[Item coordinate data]
────────────────
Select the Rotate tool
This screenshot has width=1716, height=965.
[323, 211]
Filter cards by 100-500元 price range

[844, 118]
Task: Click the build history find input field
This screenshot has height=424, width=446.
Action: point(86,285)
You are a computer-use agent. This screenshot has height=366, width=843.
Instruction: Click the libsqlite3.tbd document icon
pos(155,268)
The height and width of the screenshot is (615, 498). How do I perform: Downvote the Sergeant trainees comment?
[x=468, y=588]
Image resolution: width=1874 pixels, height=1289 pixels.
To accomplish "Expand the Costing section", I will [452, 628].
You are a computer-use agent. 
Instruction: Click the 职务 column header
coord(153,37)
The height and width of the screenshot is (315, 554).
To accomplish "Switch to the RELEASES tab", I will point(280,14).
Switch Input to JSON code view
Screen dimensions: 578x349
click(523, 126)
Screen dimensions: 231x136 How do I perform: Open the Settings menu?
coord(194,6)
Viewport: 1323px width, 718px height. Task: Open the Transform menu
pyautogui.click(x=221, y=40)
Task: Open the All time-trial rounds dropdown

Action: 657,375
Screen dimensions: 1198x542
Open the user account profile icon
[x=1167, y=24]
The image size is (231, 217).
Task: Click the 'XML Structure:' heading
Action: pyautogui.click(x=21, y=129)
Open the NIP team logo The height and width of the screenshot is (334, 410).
────────────────
Repeat the data above verbatim, line for line, from the first line to the last.

THE ANSWER:
Select the Rotate tool
This screenshot has width=1716, height=965.
[323, 211]
Filter cards by 100-500元 price range

[844, 118]
Task: Click the build history find input field
This screenshot has height=424, width=446.
Action: point(86,285)
You are a computer-use agent. This screenshot has height=366, width=843.
Instruction: Click the libsqlite3.tbd document icon
pos(155,268)
The height and width of the screenshot is (615, 498). How do I perform: Downvote the Sergeant trainees comment?
[x=468, y=588]
Image resolution: width=1874 pixels, height=1289 pixels.
To accomplish "Expand the Costing section", I will [452, 628].
You are a computer-use agent. 
Instruction: Click the 职务 column header
coord(153,37)
The height and width of the screenshot is (315, 554).
To accomplish "Switch to the RELEASES tab", I will point(280,14).
Switch Input to JSON code view
Screen dimensions: 578x349
click(523, 126)
Screen dimensions: 231x136 How do I perform: Open the Settings menu?
coord(194,6)
Viewport: 1323px width, 718px height. Task: Open the Transform menu
pyautogui.click(x=221, y=40)
Task: Open the All time-trial rounds dropdown

Action: 657,375
Screen dimensions: 1198x542
Open the user account profile icon
[x=1167, y=24]
The image size is (231, 217).
Task: Click the 'XML Structure:' heading
Action: pyautogui.click(x=21, y=129)
Open the NIP team logo The height and width of the screenshot is (334, 410).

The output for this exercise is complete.